27. Anayasa Mahkemesi tutuklamaya konu davanın kesinleşmiş olması hâlinde başvurucuların tutuklamanın hukuka aykırı olduğu iddiasına yönelik olarak 5271 sayılı Kanun'un 141. maddesinin (1) numaralı fıkrasının (a) bendi kapsamında tazminat davası açabileceğini belirtmiş ve anılan iddiayı başvuru yollarının tüketilmemesi nedeniyle kabul edilemez bulmuştur (Reşat Ertan, B. No: 2013/5700, 15/4/2015, § 26; Ömer Köse, B. No: 2014/12036, 16/11/2016, § 34; Eyyüp Güneş [GK], B. No: 2017/28308, 21/10/2021, § 88; Murat Ağırel ve diğerleri [GK], B. No: 2020/11655, 7/4/2022, §§ 23-26). Başvurucu, terör örgütüne üye olma suçundan tutuklanmıştır. Yapılan yargılama sonucunda da başvurucunun bu suçtan beraatine karar verilmiş ve bu karar kesinleşmiştir. Somut olayda kesinleşmiş bir hüküm bulunduğundan başvurucunun tutuklama tedbiri açısından 5271 sayılı Kanun'un 141. maddesinin (1) numaralı fıkrasının (a) bendinde düzenlenen tazminat yoluna başvurabilmesi mümkündür. Nitekim başvurucunun açtığı tazminat davası ilk derece mahkemesinde derdesttir. Başvurucunun bu tazminat yolunu tüketip bu yoldan herhangi bir sonuç elde edememesi üzerine tekrar başvuruda bulunması mümkündür.
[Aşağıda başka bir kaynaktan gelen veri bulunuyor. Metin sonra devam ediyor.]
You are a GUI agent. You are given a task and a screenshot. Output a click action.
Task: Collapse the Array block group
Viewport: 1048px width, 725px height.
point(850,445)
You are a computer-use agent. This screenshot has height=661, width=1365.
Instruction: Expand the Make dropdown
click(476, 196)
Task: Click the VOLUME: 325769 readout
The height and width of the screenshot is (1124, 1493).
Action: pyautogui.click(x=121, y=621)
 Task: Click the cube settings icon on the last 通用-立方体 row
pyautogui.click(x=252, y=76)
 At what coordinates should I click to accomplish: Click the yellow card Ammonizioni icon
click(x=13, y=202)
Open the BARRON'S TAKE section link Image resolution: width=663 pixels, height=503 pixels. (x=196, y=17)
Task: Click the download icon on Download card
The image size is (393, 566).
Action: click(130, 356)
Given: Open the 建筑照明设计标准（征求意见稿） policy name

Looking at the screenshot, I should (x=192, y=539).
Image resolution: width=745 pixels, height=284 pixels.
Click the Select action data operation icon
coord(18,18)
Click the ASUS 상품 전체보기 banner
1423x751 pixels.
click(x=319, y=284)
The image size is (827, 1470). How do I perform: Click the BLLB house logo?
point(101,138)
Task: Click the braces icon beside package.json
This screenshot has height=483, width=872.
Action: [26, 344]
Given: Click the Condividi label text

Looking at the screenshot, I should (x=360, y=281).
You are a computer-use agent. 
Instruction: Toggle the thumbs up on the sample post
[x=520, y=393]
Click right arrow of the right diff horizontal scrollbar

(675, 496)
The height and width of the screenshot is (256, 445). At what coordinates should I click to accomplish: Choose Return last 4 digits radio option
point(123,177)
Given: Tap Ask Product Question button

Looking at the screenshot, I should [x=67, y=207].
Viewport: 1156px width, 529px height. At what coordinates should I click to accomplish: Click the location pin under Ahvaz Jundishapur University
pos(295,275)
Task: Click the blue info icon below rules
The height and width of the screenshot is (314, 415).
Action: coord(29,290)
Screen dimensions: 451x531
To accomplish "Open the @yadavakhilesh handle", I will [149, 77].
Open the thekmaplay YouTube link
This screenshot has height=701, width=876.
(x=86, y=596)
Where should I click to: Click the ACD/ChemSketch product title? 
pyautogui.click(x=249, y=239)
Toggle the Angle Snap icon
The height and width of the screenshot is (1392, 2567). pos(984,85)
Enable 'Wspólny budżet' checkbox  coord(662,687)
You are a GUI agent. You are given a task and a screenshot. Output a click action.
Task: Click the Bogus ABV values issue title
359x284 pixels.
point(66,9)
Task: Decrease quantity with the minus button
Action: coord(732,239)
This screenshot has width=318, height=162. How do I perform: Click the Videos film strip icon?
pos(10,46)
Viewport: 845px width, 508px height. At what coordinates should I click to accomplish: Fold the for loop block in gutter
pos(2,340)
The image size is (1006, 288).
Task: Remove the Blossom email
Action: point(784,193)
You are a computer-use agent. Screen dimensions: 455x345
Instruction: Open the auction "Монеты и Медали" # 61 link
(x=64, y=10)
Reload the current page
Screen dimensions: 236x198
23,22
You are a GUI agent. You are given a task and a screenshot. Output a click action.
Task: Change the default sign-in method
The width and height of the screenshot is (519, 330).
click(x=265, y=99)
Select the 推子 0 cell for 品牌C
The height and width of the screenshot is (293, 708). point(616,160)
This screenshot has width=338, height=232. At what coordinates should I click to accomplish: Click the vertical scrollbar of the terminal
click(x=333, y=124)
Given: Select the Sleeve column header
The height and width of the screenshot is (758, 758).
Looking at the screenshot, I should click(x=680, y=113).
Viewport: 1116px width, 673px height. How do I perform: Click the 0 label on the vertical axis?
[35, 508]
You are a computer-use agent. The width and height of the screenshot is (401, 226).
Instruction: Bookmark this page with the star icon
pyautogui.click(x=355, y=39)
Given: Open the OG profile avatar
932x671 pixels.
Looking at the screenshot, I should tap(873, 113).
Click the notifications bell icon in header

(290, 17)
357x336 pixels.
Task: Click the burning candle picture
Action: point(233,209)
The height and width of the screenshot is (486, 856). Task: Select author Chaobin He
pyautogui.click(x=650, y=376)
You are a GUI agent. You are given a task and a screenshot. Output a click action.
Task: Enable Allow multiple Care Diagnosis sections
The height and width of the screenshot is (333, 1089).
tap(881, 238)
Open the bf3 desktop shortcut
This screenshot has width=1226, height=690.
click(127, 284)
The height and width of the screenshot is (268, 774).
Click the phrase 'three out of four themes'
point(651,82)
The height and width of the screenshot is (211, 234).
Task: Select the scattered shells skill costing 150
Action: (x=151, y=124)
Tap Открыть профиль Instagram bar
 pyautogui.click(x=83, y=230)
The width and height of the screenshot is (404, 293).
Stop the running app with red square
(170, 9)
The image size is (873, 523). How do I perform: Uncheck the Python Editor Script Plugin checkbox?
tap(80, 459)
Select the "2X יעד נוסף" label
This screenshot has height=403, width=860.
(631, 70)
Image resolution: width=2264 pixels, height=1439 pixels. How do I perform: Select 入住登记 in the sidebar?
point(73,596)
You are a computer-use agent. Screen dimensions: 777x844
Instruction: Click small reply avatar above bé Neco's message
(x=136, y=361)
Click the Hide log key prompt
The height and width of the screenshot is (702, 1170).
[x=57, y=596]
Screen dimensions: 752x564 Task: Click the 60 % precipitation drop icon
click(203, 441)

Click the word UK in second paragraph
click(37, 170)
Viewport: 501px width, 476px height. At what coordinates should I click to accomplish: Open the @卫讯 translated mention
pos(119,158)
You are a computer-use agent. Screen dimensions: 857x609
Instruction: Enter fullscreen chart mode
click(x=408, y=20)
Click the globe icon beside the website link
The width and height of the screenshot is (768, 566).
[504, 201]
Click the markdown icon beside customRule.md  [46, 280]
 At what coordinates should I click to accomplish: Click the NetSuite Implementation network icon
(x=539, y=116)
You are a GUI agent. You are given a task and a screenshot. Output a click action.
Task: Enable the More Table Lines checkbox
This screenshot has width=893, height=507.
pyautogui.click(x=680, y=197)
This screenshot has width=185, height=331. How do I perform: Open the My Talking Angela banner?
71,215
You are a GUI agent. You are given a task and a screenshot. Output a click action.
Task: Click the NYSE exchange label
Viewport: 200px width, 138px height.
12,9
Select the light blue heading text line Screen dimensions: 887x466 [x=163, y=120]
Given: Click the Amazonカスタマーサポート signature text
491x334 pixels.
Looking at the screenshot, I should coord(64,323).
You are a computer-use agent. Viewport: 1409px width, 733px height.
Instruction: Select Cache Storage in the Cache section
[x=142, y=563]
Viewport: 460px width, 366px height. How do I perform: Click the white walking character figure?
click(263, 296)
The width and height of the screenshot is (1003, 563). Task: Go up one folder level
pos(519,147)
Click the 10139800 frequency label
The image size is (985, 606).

28. Açıklanan gerekçelerle başvurunun başvuru yollarının tüketilmemesi nedeniyle kabul edilemez olduğuna karar verilmesi gerekir.
V. HÜKÜM
Açıklanan gerekçelerle;
A. Adli yardım talebinin KABULÜNE,
B. Tutuklamanın hukuki olmaması dolayısıyla kişi hürriyeti ve güvenliği hakkının ihlal edildiğine ilişkin iddianın başvuru yollarının tüketilmemesi nedeniyle KABUL EDİLEMEZ OLDUĞUNA,
C. 12/1/2011 tarihli ve 6100 sayılı Hukuk Muhakemeleri Kanunu’nun 339. maddesinin (2) numaralı fıkrası uyarınca tahsil edilmesi mağduriyetine neden olacağından adli yardım talebi kabul edilen başvurucunun yargılama giderlerini ödemekten TAMAMEN MUAF TUTULMASINA 20/10/2022 tarihinde OYBİRLİĞİYLE karar verildi.